Survival analysis taking the UTD risk group as a variable and surgery as an endpoint revealed a significant link between the high-risk group and the need for surgical intervention; however, on the multivariate analysis, this link was found to be insignificant (P-value >0.05). To the best of our [21] knowledge, this prospective analysis is the first one to address the relation between the UTD system and the need for surgery in antenatally diagnosed UPJO.
Many studies have proposed urinary tract infection as an indication for surgical intervention. In our series, despite the antibiotic prophylaxis given to high risk patients (UTD P3), 21.7% of the operated renal units were associated with recurrent UTIs [22]. Two of our patients were admitted to the intensive care unit for neonatal sepsis. Using ROC analysis, our data revealed that an APD of 23 mm (best cut off) can portend surgical need, with a specificity of 95% and sensitivity of 70%. With this cut off value, only 5% of the operated patients might not have undergone surgery if put on conservative management. Some authors reported different cut off values ranging from 16 mm to 24.3 mm. Based on our data, using a lower APD, e.g. 15 mm, can result in unnecessary surgical intervention in up to 5 8% of the operated cases.
Limitations of our study come from the small number of cases and the relatively short follow up period. Therefore, a longer period of follow-up is required to assure persistent improvement for both intervention and conservative groups of the study.

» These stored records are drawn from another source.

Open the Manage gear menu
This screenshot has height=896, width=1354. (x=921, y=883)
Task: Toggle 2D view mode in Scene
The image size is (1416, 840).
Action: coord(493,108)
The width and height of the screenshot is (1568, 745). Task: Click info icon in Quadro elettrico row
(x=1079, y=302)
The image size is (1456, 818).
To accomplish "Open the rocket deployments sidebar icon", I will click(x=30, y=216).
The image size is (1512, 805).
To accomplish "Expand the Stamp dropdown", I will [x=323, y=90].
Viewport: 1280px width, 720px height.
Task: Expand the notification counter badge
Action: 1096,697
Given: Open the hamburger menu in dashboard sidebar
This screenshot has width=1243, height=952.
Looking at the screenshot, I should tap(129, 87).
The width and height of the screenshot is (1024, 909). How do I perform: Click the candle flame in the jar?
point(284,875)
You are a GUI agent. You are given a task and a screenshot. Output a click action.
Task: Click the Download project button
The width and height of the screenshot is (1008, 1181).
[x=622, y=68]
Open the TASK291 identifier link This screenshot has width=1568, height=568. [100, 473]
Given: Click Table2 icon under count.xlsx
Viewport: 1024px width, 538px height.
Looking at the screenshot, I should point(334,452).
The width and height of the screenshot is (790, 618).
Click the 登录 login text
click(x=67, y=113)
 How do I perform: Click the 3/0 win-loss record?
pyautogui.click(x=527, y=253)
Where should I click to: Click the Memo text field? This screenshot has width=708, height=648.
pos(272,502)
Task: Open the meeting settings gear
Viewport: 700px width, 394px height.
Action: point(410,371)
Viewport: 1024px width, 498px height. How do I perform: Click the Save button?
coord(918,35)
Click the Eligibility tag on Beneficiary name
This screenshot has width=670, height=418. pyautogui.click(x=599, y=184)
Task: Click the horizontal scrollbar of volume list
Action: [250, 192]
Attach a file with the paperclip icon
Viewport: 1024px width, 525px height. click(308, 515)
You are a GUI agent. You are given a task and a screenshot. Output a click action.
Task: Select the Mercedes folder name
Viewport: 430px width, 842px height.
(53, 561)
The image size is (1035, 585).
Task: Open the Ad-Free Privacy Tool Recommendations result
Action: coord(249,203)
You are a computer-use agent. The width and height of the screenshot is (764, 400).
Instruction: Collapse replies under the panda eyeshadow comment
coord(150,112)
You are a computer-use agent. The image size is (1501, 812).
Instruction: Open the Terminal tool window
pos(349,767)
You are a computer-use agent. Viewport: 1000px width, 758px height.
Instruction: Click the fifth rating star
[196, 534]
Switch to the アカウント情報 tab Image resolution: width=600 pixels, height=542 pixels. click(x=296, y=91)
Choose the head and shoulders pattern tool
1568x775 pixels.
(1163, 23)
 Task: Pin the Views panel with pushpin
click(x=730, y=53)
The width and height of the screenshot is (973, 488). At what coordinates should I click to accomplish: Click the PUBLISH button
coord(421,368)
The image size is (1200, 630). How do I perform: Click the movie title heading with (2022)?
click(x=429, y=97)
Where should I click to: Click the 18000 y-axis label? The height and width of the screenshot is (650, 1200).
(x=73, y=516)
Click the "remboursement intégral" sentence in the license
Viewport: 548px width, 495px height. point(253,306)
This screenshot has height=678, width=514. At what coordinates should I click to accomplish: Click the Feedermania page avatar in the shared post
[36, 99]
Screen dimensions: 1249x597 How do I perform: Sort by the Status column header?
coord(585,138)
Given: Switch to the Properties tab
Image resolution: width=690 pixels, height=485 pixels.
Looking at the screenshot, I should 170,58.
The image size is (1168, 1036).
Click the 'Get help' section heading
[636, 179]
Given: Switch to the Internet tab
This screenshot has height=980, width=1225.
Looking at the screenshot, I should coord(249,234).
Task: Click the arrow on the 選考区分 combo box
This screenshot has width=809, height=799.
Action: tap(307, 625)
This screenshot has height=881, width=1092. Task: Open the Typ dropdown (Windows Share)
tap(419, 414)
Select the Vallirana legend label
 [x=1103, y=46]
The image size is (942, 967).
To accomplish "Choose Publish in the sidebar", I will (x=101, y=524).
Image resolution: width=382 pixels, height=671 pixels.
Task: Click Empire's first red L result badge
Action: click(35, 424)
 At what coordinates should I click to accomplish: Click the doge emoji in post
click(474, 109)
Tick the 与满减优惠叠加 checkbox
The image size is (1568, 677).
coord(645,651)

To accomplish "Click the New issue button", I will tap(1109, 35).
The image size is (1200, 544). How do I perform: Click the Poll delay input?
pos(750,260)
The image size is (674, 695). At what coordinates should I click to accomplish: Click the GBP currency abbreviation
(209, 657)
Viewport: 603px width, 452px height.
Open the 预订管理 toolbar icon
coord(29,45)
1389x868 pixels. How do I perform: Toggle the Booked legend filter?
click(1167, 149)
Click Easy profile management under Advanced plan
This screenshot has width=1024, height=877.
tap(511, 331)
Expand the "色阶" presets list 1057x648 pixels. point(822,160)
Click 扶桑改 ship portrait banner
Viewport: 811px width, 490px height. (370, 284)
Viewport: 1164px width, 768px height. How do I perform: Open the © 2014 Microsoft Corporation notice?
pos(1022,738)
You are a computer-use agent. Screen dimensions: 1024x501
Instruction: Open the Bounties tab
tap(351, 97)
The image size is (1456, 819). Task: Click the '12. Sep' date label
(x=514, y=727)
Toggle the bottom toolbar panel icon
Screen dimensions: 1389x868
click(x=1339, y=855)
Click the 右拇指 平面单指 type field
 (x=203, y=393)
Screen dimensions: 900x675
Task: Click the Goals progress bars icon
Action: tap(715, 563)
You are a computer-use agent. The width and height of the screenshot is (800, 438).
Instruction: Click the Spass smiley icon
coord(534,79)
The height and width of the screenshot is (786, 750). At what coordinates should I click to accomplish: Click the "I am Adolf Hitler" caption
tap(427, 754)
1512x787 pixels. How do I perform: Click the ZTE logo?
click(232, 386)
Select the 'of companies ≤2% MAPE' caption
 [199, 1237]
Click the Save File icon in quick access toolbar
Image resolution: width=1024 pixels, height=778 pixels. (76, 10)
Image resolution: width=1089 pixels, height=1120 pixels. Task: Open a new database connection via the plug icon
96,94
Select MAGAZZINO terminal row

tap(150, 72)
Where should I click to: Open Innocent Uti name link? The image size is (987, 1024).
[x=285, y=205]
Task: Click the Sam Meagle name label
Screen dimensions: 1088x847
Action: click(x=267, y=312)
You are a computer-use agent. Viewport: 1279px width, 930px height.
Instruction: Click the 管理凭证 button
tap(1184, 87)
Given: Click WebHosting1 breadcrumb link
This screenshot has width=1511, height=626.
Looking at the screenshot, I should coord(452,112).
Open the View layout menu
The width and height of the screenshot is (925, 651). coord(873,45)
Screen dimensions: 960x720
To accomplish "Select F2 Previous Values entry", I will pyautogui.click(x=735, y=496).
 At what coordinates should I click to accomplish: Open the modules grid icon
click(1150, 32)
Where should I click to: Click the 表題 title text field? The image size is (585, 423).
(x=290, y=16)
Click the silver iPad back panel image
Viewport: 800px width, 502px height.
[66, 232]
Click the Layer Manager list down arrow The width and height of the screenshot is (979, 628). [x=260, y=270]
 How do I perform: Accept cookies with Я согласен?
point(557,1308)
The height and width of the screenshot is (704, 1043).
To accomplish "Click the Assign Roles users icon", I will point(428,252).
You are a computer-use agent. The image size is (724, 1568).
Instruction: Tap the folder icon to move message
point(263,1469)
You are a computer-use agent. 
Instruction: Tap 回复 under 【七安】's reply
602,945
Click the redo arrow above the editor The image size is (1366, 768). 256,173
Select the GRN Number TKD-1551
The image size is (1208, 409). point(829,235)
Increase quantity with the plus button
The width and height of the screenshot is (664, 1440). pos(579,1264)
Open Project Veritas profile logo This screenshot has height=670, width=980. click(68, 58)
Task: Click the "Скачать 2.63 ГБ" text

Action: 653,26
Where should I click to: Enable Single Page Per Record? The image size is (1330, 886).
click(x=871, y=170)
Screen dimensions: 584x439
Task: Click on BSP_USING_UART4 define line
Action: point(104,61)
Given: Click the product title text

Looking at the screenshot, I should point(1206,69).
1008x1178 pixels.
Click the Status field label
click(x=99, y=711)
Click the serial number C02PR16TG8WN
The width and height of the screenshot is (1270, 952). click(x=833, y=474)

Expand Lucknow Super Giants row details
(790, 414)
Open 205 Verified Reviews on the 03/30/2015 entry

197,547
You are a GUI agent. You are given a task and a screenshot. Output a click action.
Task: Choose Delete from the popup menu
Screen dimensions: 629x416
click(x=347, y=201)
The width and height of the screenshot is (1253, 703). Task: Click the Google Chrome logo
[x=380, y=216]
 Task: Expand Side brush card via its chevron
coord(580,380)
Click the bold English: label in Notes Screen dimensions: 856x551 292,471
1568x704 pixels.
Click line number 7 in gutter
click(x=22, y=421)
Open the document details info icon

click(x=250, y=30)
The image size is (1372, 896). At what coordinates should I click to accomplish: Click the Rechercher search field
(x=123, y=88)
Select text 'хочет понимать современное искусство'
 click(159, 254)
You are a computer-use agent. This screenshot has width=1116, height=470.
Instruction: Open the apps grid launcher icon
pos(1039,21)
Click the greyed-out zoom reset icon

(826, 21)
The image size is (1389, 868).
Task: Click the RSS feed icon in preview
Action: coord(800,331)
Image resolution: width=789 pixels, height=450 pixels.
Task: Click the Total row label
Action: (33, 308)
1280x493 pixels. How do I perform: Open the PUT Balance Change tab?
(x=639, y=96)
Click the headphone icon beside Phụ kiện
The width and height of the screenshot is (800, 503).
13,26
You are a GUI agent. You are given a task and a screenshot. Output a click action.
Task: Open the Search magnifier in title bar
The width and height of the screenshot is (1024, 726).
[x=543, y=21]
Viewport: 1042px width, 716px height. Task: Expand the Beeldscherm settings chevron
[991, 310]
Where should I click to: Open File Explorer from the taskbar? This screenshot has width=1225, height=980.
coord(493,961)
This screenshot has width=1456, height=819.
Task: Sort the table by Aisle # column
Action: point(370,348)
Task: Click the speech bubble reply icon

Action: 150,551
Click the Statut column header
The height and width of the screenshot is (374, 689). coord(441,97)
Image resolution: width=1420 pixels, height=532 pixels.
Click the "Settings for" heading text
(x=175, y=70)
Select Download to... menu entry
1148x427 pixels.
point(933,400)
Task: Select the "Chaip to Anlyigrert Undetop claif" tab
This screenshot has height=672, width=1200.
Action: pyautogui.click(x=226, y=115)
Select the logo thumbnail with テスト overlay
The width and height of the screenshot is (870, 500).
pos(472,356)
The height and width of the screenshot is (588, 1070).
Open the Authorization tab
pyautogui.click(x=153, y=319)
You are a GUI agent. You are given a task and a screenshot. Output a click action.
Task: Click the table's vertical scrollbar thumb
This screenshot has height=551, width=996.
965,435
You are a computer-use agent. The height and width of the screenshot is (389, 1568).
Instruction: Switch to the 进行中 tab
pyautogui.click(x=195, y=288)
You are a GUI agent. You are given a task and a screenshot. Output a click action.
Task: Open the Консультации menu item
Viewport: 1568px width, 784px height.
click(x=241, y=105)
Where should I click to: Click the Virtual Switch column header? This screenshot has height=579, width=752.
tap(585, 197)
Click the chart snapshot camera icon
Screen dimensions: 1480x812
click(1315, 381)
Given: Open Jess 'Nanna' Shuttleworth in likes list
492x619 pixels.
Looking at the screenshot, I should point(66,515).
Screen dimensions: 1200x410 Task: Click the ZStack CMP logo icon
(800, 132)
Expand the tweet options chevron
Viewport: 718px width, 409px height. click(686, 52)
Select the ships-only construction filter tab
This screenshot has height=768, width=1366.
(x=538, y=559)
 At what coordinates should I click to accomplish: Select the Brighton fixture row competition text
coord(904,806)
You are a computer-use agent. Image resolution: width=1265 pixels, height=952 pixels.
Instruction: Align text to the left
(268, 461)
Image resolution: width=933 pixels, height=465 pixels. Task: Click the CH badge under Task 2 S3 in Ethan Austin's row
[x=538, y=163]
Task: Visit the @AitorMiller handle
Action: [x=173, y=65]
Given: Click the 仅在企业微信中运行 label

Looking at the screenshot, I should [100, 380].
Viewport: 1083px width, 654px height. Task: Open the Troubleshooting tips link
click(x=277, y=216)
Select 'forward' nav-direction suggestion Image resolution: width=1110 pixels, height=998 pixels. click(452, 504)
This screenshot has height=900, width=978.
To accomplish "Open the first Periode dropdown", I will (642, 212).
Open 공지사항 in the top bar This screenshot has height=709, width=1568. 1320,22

In conclusion, for antenatally diagnosed UPJO, the APD value (at the age of 1 week), DFR value (at the age of 6-8 weeks), and occurrence of recurrent UTI during follow up are significant and independent predictors of the need for surgical intervention. APD, when used with a cut off value of 23 mm, is associated with high specificity and sensitivity for predicting surgical need. Therefore, even bilateral cases can be safely followed using a strict protocol.